# Exercise details
The word "Select" marks the lines you need; copy each of them from the data.

[Stored data entries]
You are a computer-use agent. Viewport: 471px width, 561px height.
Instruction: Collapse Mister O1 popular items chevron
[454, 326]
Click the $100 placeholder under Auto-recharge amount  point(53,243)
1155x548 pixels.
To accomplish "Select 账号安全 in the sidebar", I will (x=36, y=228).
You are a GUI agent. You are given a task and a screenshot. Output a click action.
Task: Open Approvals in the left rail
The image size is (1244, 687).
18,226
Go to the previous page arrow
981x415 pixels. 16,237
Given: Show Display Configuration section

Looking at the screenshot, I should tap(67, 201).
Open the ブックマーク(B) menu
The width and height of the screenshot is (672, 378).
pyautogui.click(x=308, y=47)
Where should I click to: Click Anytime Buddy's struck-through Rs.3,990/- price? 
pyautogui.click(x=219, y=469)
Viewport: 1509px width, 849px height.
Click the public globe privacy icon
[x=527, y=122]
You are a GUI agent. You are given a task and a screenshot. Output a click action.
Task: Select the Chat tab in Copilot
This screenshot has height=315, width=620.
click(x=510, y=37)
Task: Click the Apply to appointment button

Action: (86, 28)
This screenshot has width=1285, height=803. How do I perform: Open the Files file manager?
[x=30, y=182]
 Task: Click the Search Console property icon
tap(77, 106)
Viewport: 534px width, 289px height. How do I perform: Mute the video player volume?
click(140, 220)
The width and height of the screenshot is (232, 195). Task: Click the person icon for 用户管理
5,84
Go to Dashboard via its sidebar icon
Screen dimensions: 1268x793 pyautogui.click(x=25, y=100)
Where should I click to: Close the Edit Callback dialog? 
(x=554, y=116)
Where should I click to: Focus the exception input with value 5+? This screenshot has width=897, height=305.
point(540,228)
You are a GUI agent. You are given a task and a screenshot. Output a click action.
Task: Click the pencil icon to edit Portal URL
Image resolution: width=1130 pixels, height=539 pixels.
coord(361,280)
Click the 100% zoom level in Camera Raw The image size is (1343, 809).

# Answer for this exercise
To accomplish "Select 账号安全 in the sidebar", I will (x=36, y=228).
Task: Select the Chat tab in Copilot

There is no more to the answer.